Trotz der fragilen Sicherheitslage will das Bundesinnenministerium weiter nach Afghanistan abschieben

Bei einem Anschlag auf einen Bus sterben Frauen und Kinder. Sogenanntes »Friendly Fire«, also der irrtümliche Beschuss eigener Truppen tötet afghanische Sicherheitskräfte. Mindestens drei Bezirke fallen binnen zwei Tagen unter die Kontrolle der militant-islamistischen Taliban. In der Nacht zu Sonntag beendet dann eine Autobombe das Leben von mindestens acht afghanischen Polizisten in der Provinz Fariab im Norden des Landes. Vier Wochen vor dem Abzug der internationalen Truppen verschlechtert sich die Sicherheitslage in Afghanistan quasi stündlich und quer durch das Land. NATO und US-Truppen scheinen überwiegend damit beschäftigt, Truppen und tonnenweise Material aus dem Land zu schaffen oder vor Ort zu zerstören, wenn der Abtransport in keinem Verhältnis mehr zum Restwert steht.

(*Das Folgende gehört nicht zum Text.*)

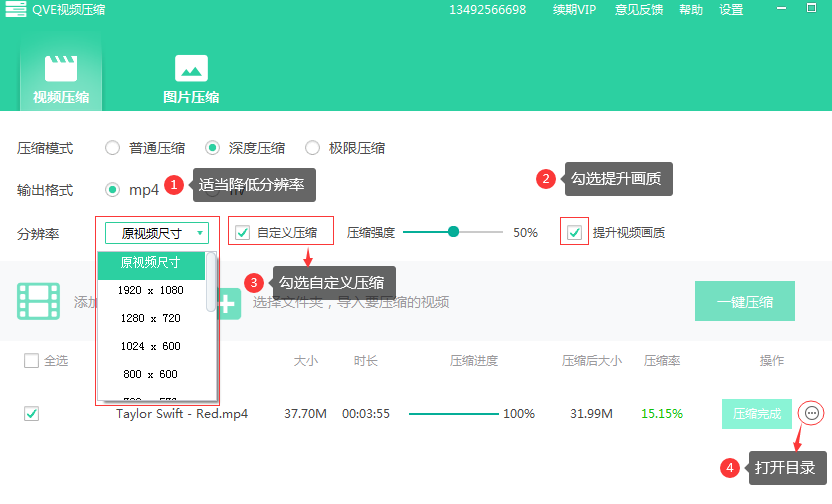Choose 1280 x 720 from resolution list
The height and width of the screenshot is (504, 832).
(150, 318)
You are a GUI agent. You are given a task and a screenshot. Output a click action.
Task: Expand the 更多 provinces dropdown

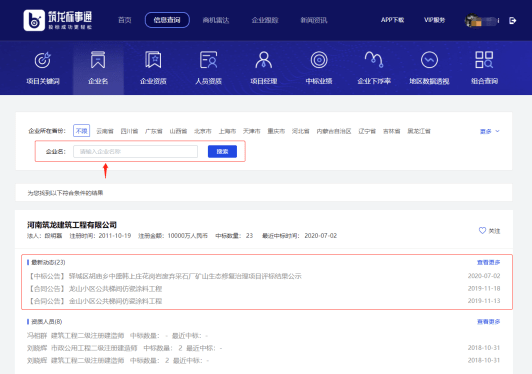[x=490, y=131]
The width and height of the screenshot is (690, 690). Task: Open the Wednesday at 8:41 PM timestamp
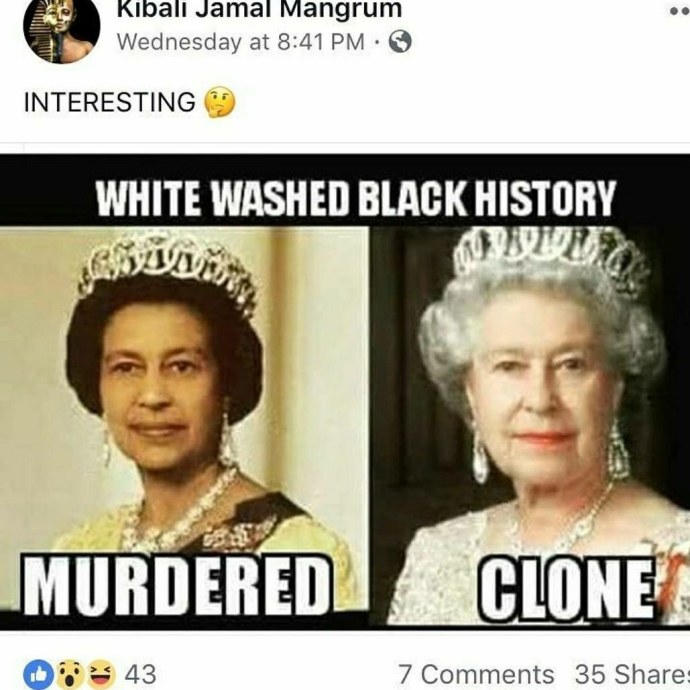click(241, 42)
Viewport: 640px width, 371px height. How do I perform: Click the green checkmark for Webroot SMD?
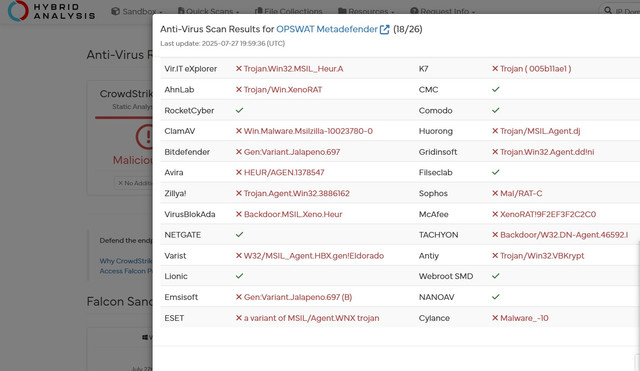click(x=496, y=276)

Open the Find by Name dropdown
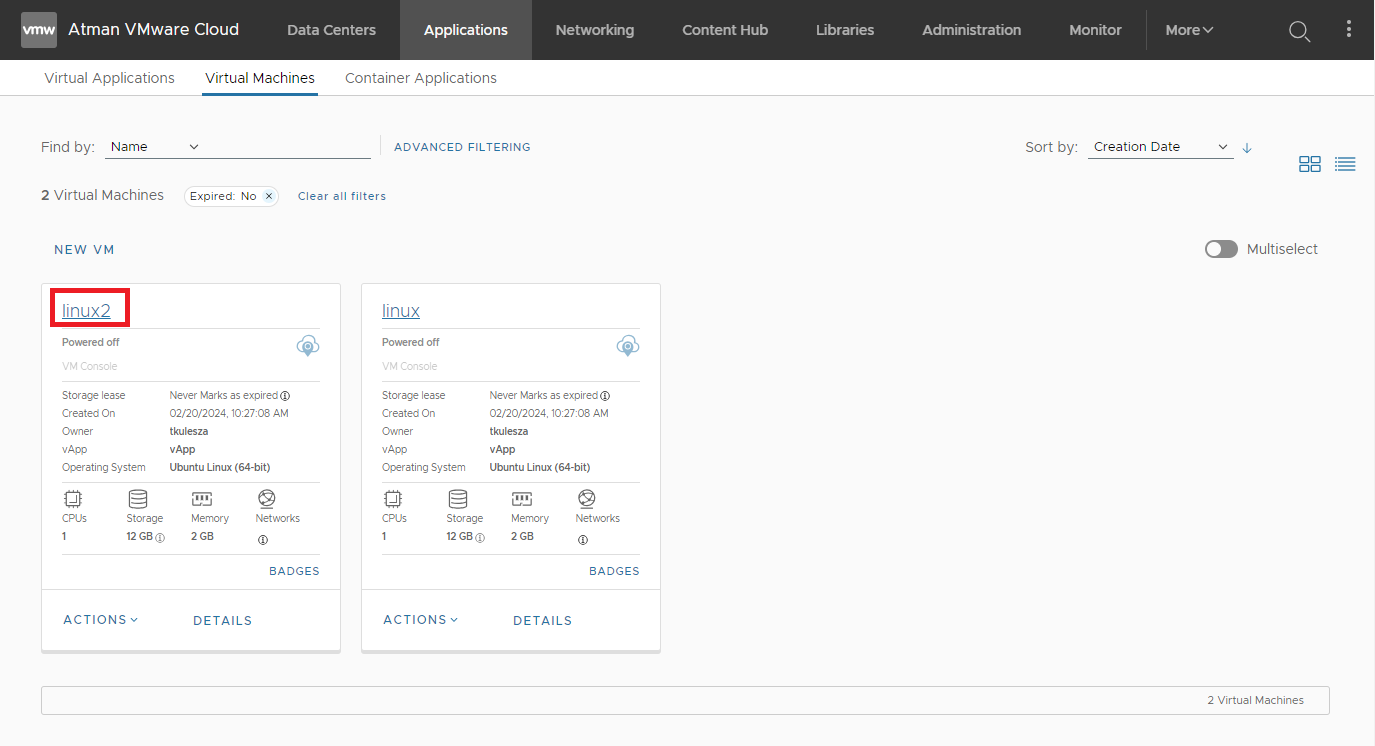tap(153, 147)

Unterdessen bekräftigt am Sonntag auf telefonische Nachfrage des »nd« ein Sprecher des Bundesinnenministeriums, dass sich an der Haltung beim Thema Abschiebungen nach Afghanistan nichts geändert habe.

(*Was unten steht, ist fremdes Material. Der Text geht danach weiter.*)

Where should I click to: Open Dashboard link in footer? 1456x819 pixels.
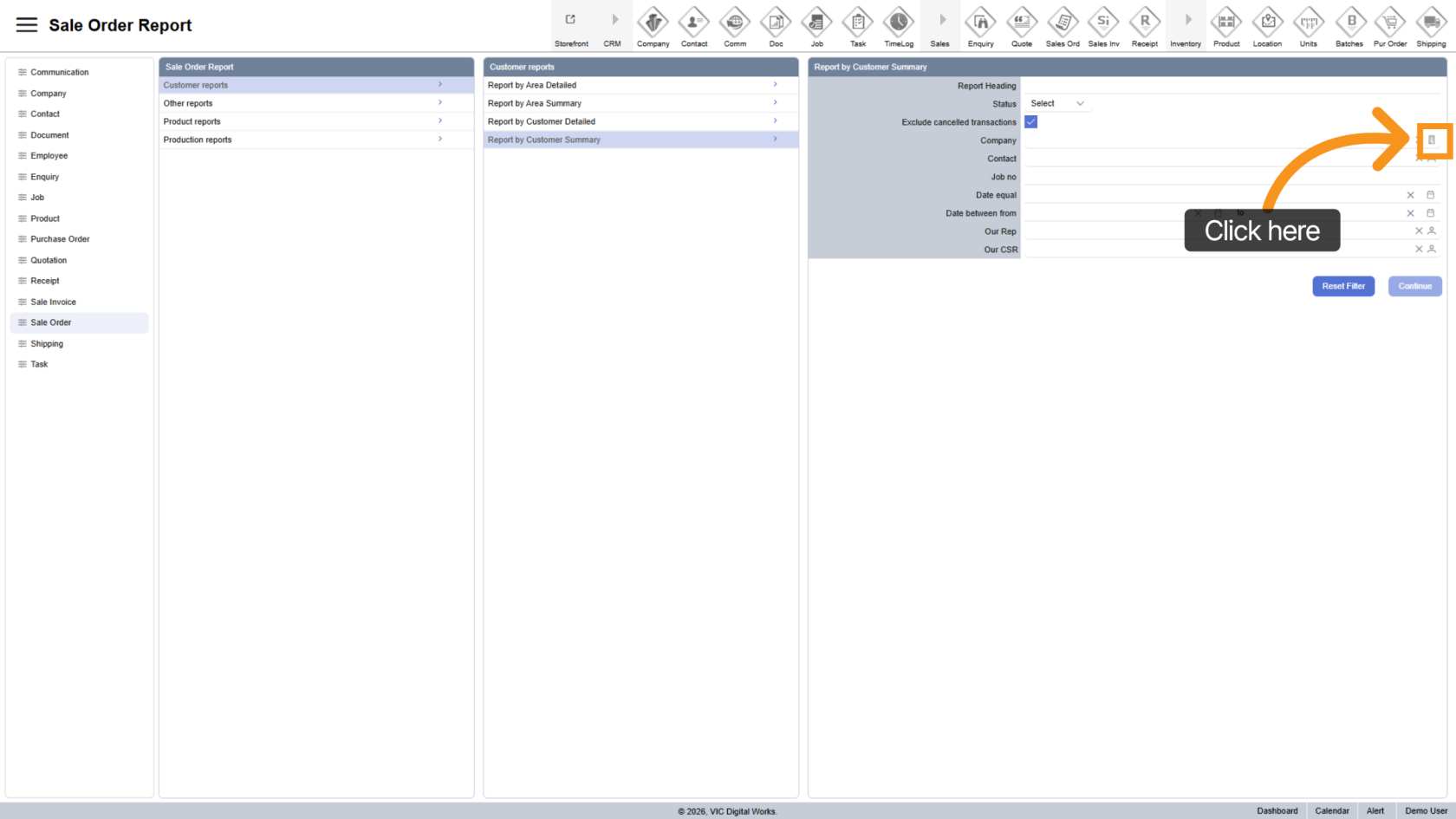coord(1277,811)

Erst am vergangenen Freitag war das Ministerium mit einer Studie konfrontiert worden, die im Auftrag der Diakonie Deutschland, Brot für die Welt und der Diakonie Hessen die Erfahrungen abgeschobener Afghanen ausgewertet hatte. Von 908 zwischen Dezember 2016 und März 2020 abgeschobenen Afghanen waren 113 im Rahmen der Studie befragt worden. Bis auf einen Betroffenen haben den Angaben zufolge alle bekannten Abgeschobenen das Land wieder verlassen oder planen dies. Zwei von ihnen haben demnach Suizid begangen.

»Die Studie ist uns bekannt. Wie üblich gehen wir inhaltlich auf Studien an dieser Stelle nicht ein«, so ein Sprecher des Bundesinnenministeriums. Ein Abschiebestopp nach Afghanistan sei derzeit nicht geplant. Man beobachte gemeinsam mit anderen Ressorts die Lageentwicklung in Afghanistan sehr sorgfältig. Die Erkenntnisse, die das Bundesinnenministerium lieber nicht kommentieren möchte, sind heikel. Sozialwissenschaftlerin und Afghanistan-Expertin Friederike Stahlmann kommt laut Diakonie in ihrer Untersuchung zu dem Ergebnis, dass abgeschobenen Afghanen wegen ihrer Flucht nach Europa »Verrat, Verwestlichung, unmoralisches Verhalten oder die Abkehr vom Islam« vorgeworfen werden.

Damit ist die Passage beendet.